== Excerpted passage ==
When writing a tender for lucrative public sector contracts, winning is all that matters! There is absolutely no pride, glory or financial reward for coming second; you really will be an also ran.
When I deliver training to rail and other private sector companies, one of the most important things I try to emphasise is that writing a tender is a competition. It is not good enough to want to deliver the work, nor is it good enough to be able to deliver the work. It is not even good enough to be able to deliver the work better than the other companies tendering. You must be able to clearly demonstrate and persuade the evaluator that you can deliver the work… wait for it… better than the other bidders.
Meet the clients tendering needs
The key, of course, is to find out what constitutes ‘better’. What does good look like? Again, mistakes are often made at this point with writers making assumptions and having a disjointed view of client needs. What good looks like depends on who is looking, and in this case it is the evaluator. It is their opinion that counts and theirs alone. Your tender writing narrative should be looking good to them, meeting their needs, addressing their issues and solving their problems. Not yours. The complex part of tender writing is finding out what the buyer really wants, and clearly demonstrating that you can deliver those needs and wants better than anyone else.

== Task instructions ==
1/ Answer these about the tender-writing passage:
(a) What does the passage say there is for coming second?
(b) What kinds of companies does the writer deliver training to?
(c) Whose opinion counts in deciding what good looks like?
2/ Rewrite the tender-writing passage between "Meet the clients" and "than anyone else.", inclusive, putting "assessor" wherever "evaluator" appears.
3/ Continue the tender-writing passage from its last sentence.

== Extracted information ==
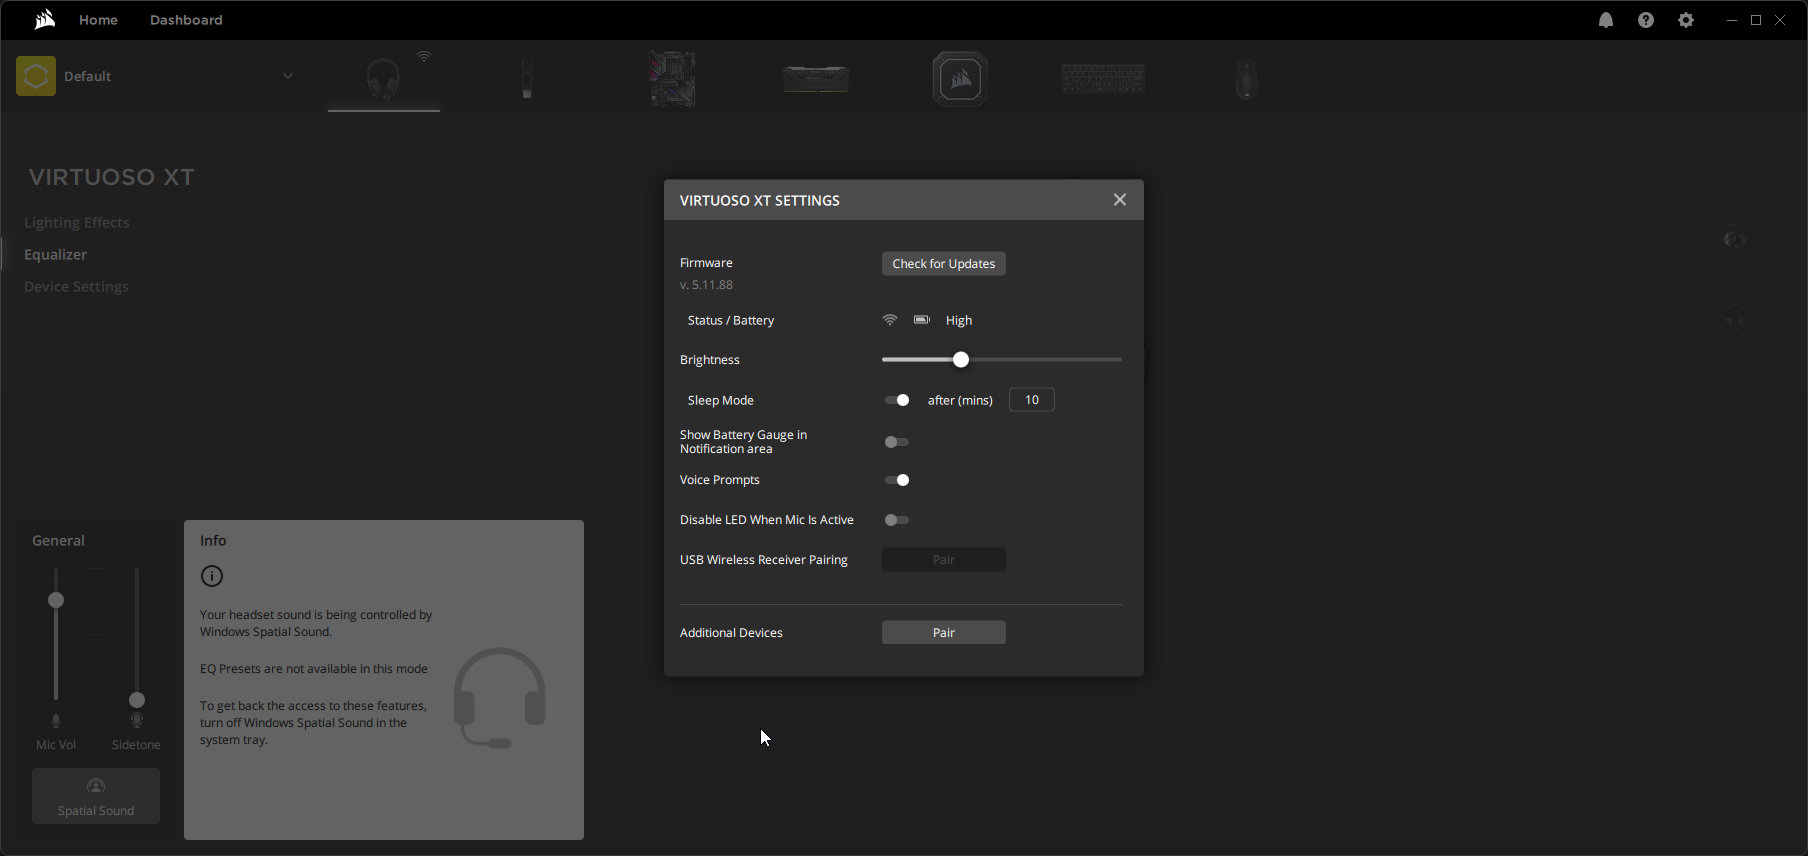This screenshot has width=1808, height=856.
Task: Click the Brightness slider handle
Action: pos(961,360)
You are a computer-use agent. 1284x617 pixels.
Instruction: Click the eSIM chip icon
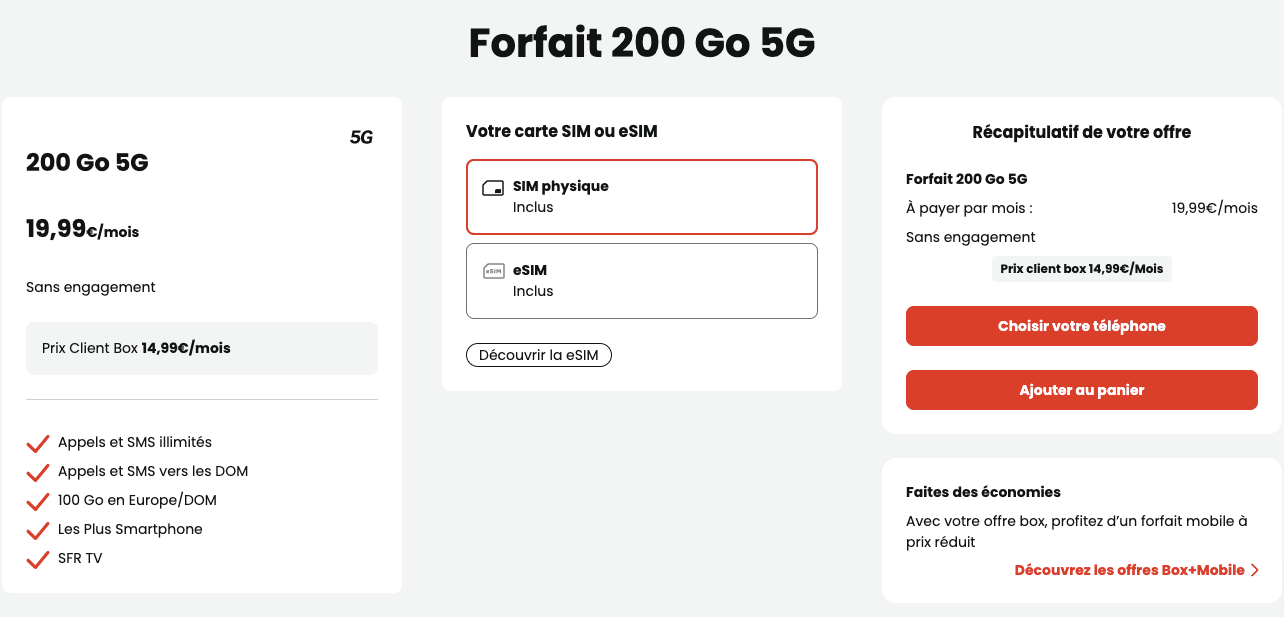[493, 271]
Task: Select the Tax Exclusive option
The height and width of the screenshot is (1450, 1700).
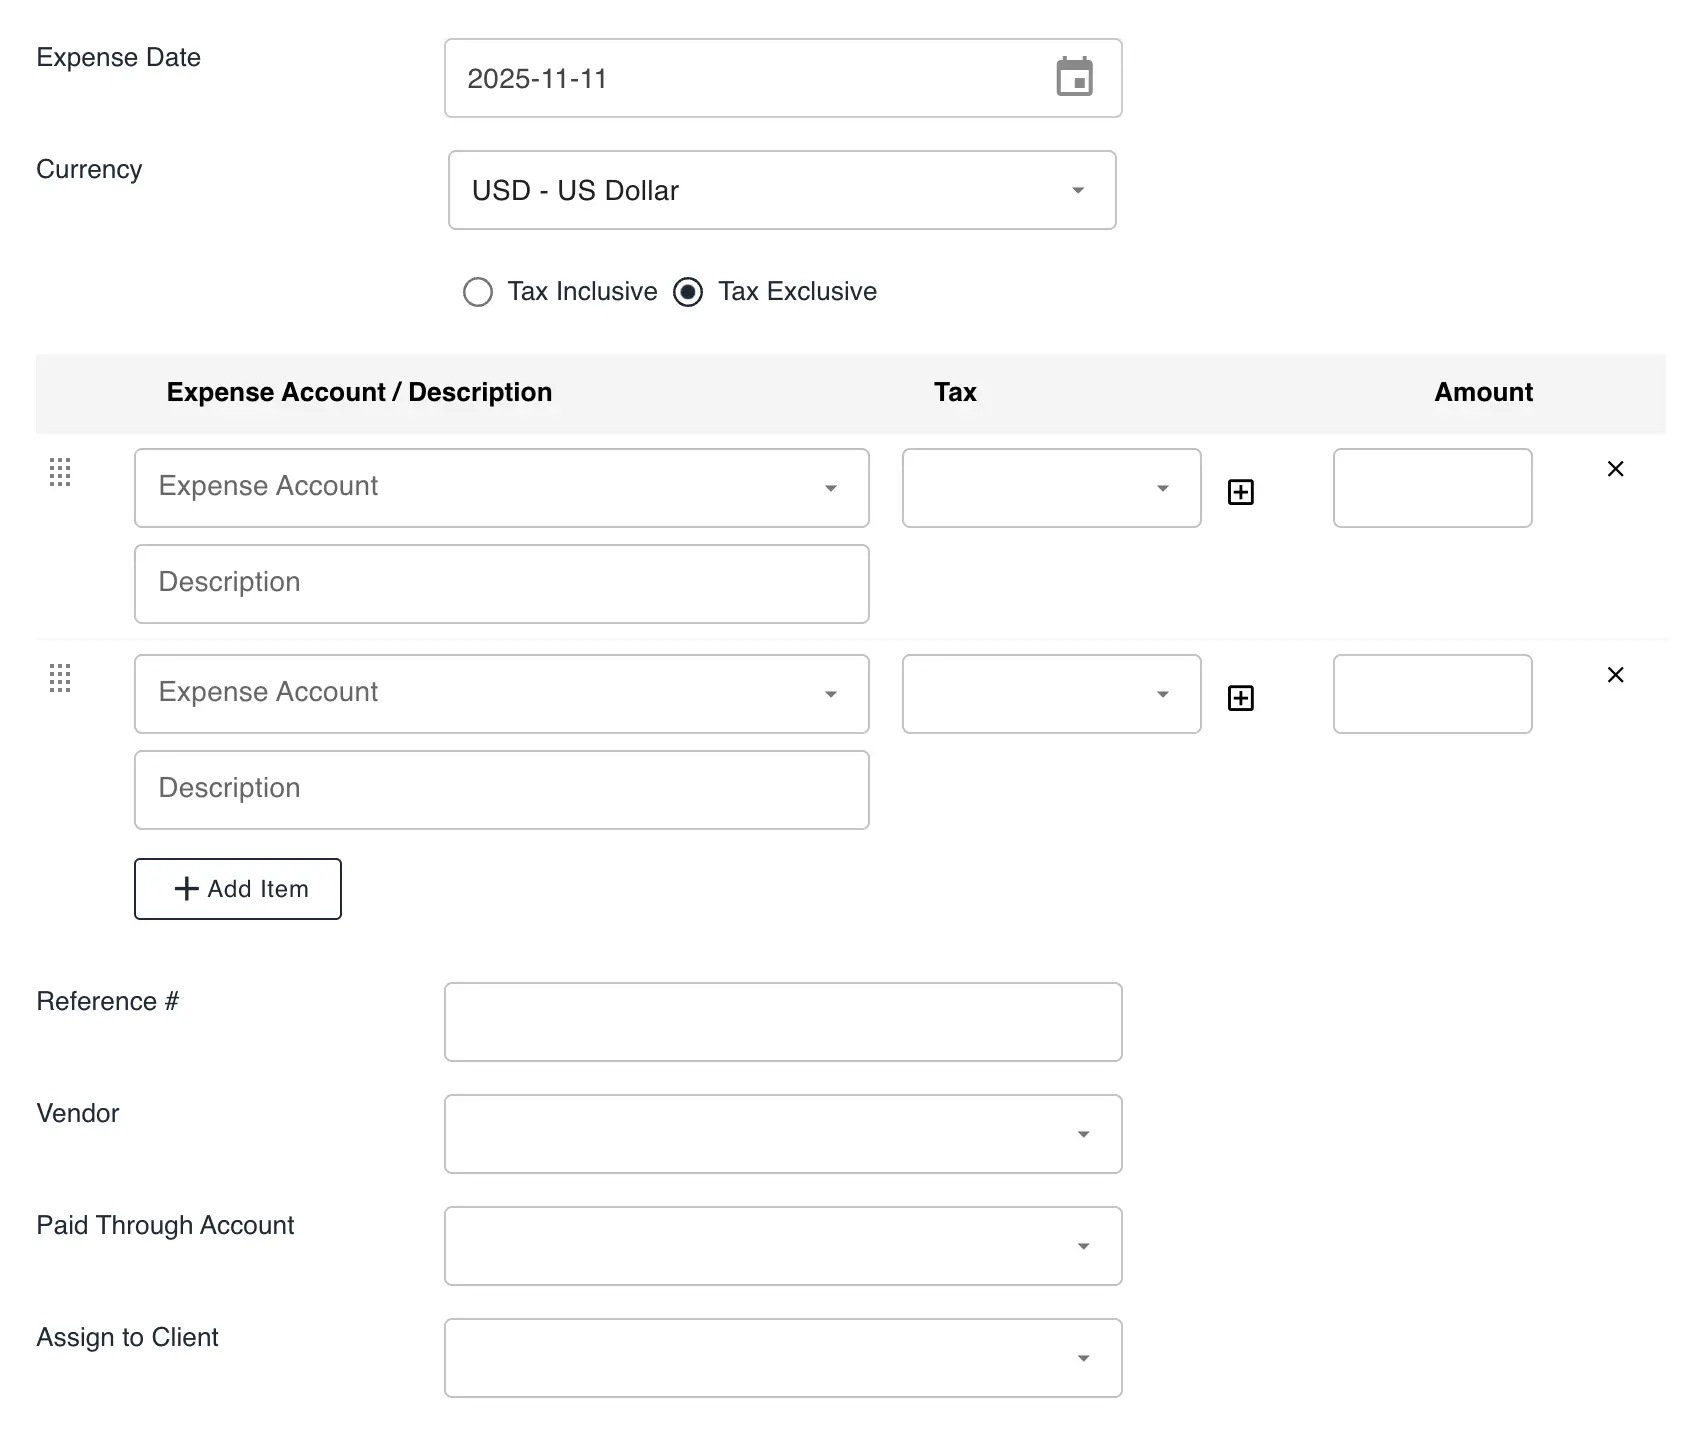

== The answers ==
1/
(a) No pride, glory or financial reward.
(b) Rail and other private sector companies.
(c) The evaluator's.

2/
Meet the clients tendering needs
The key, of course, is to find out what constitutes ‘better’. What does good look like? Again, mistakes are often made at this point with writers making assumptions and having a disjointed view of client needs. What good looks like depends on who is looking, and in this case it is the assessor. It is their opinion that counts and theirs alone. Your tender writing narrative should be looking good to them, meeting their needs, addressing their issues and solving their problems. Not yours. The complex part of tender writing is finding out what the buyer really wants, and clearly demonstrating that you can deliver those needs and wants better than anyone else.

3/
In terms of demonstrating you can deliver those needs, sometimes the questions in the tender are very complex and correct interpretation is key to writing a persuasive answer. Even if you do identify your own key differentiators that matter to the evaluator, you must persuade and not describe. Too often bid and tender writers describe their systems and processes really well but omit to use persuasive language and really differentiate their offer through the narrative they submit. If a lesser company uses persuasive positive language (‘we will’, rather than ‘we believe’, and ‘we know’, rather than ‘we think’) and you use descriptive narrative, then they will win without really trying. There is a saying in boxing that styles make fights; in tendering, style and content win. Put the two together and winning is much easier.
What the buyer wants
Working out what the buyer really wants is more difficult. Yes, you have the specification and this should be your start and finish point. The trick is dealing with the middle part! You must become adept at reading between the lines of the specification and the actual questions themselves. Often, there is a disconnect between the two as the writer ‘forgets’ (or chooses to ignore) the specification. Ignoring the specification and misreading the question is a fatal combination but it happens all too often. When constructing your PQQ or tender responses you must take account of both, and link your differentiators to what the client really wants. If your differentiator does not link to the client’s needs, don’t include it; it is irrelevant. Even when linking all of these individual elements, you must persuade the evaluator that you are better than all the other bidders. Remember, above everything else, that tendering is a competition, but a competition where second place is the same as coming last.